In nearby Weston, however, a remarkable restoration project has brought back a hut that’s as rustic as its first owner intended it to be.  Robert Winsor headed up Kidder, Peabody & Co., the securities firm, and was thus able to put together a 472-acre suburban estate called Chestnut Farm, where in 1910 he hired the Olmstead Brothers landscape architecture firm to create a natural setting that included a four-acre skating pond with a three-sided log structure.  There, next to the fire, “Mrs. Winsor sat in front of a table, serving hot coffee and tea to the grown-ups and marshmallows and cocoa to the children,” according to a diarist of the time. A few years back, the current owner hired environmental consultant and builder Dave Burke and Cambridge architect Colin Flavin to completely reconstruct the collapsing original, which they did, using locally harvested pine logs and preserving the fireplace. “One day a nephew of Robert Winsor showed up,” says Burke, “because he’d heard what we were doing. The guy started crying tears of joy when he saw the new place.”

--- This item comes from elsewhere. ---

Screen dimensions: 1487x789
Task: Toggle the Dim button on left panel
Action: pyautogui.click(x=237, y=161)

With hikers and skaters covered (as it were), the next group of outdoor enthusiasts needing protection is the skiers.  Perhaps the most stunning spot for them is the Stone Hut, tucked in the wind-blasted firs atop Mount Mansfield, the highest peak in Vermont and home of Stowe Mountain Resort.  The Civilian Conservation Corps, whose crews cut many of the mountain’s original ski trails, built the hut with native stones and a wood roof in 1936.  Today the hut still has no electricity or running water, but its wood-burning stove gets a little help from the two-inch layer of rigid insulation added in a 2000 renovation.  It holds up to 12 people and, through an annual lottery, it’s booked most winter nights.

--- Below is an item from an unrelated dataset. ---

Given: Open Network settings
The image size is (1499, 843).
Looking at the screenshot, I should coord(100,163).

Along somewhat less beaten paths, the New England woods remain inviting for hikers, snowshoers, and cross-country skiers, thanks to trail and hut systems maintained by organizations as old as the Dartmouth Outing Club (founded in 1909) and as new as Maine Huts & Trails (2001).  The DOC began its network with a single mountainside cabin built less than 10 miles from Hanover; today members maintain about 75 miles of the Appalachian Trail and seven cabins (ranging from a one-roomer with some bunk beds to a lodge with electricity and hot showers) that are open to the public. Maine Huts & Trails is an ongoing project that provides access to the state’s western backcountry, with four state-of-the-art “boutique hostels” strung along a 50-mile trail. Home-cooked meals, beer and wine service, and comfortable beds take the edge off long treks in the wilderness--and redefine what “a nice little hut” can be.

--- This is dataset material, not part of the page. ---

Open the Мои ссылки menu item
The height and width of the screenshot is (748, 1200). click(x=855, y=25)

Perhaps not to be outdone, the AMC completely rebuilt its Madison Spring Hut about a decade ago, on the same site of its first 1888 stone cabin, adding a wing and renovating the original cabin to LEED standards.  The job required over 100 helicopter deliveries of construction materials, carefully loaded in 1600-pound lifts and delivered between bouts of mountain weather with military precision. There may be an arms race developing in New England’s hinterlands, and lovers of the outdoors stand to be the winners.